# Start of SOURCE EXCERPT

Monday, March 28, 2011

Limited Perspectives

Barnett's essay is focused on the interests of the Pentagon and the United States government. Though the globalization of democracy and capitalism is its preeminent desire, such a state is interested in using its military power to define how that will happen for the rest of the world. Barnett insists that that "the Gap" between states like the Iraq(Non-Integrating) and the United States(Core) is the "standard of living". What standard is this supposed to represent? Is it clean water and enough food? Does it include healthcare and education? Is this standard of living a right or an earned privilege?

Globalization is an interest of state entities like the Pentagon and the World Bank. Although I too rely on money to exchange for food and education, shelter, et al, Barnett wants me to believe that the violence committed by foreign entities are kept in the "non-integrating Gap" by the gallant efforts of the United States government in "exporting security". This means trading arms for cooperation/oil/democracy. Even Barnett knows that total peace is not possible under this globalization, but that national borders must give way to security. I must admit, my money is good only as long as the base of the American economy, this exporting of security, continues unabated. My interests in getting more money are ultimately founded on maintaining my own "standard of living". It is rooted in violence. Cooperation.

# End of SOURCE EXCERPT

▶ _WHAT THE TASK ASKS_
Answer these questions from the post above.
(a) According to the post, what does Barnett say "the Gap" between states like Iraq and the United States is?
(b) What two state entities does the post name as having an interest in globalization?
(c) What does the post say "exporting security" means?

# Start of INFORMATION PROVIDED

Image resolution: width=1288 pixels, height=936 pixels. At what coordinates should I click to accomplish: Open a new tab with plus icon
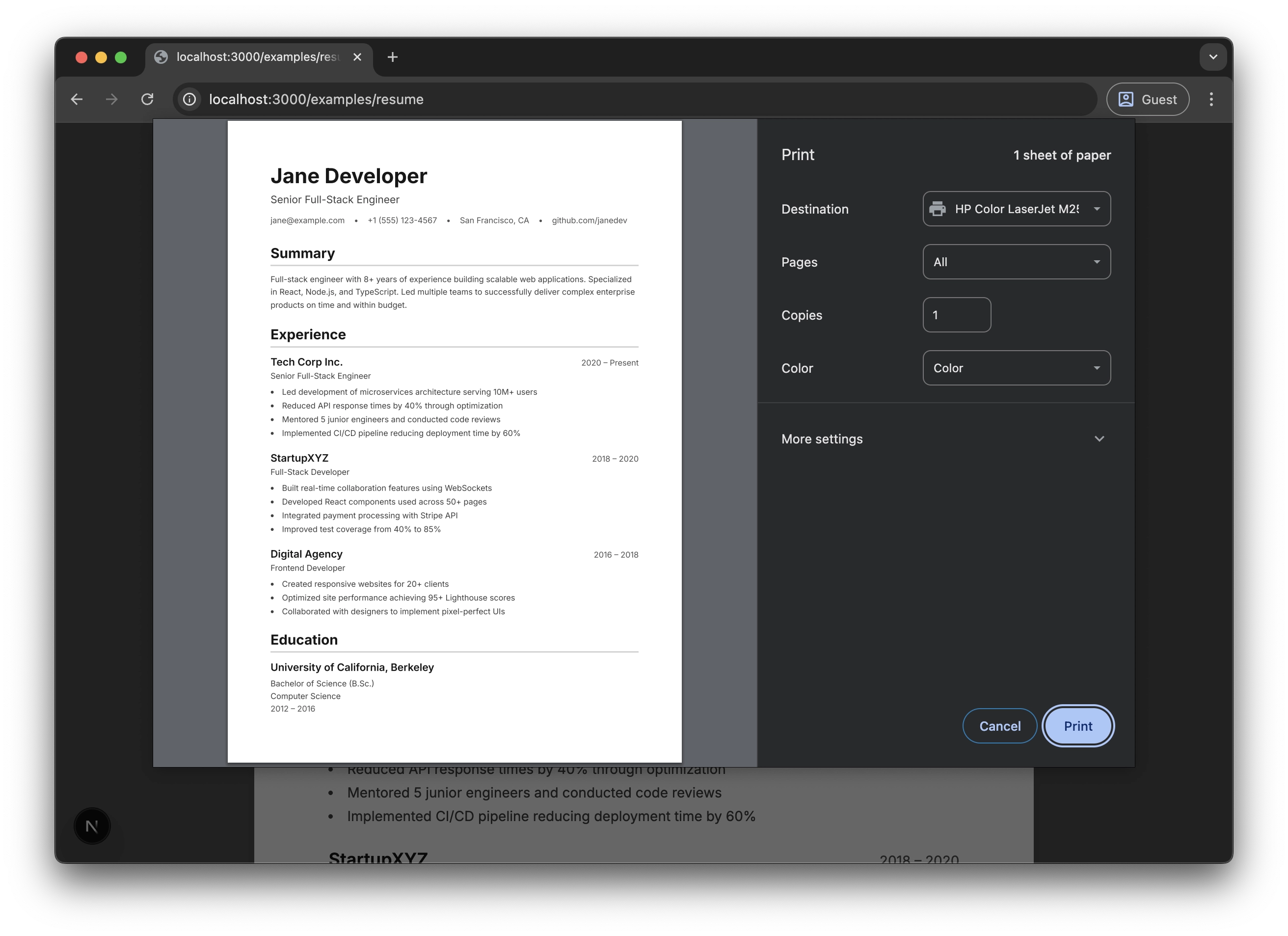pos(392,57)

# End of INFORMATION PROVIDED

▶ _WRITTEN REPLY_
(a) The "standard of living."
(b) The Pentagon and the World Bank.
(c) Trading arms for cooperation/oil/democracy.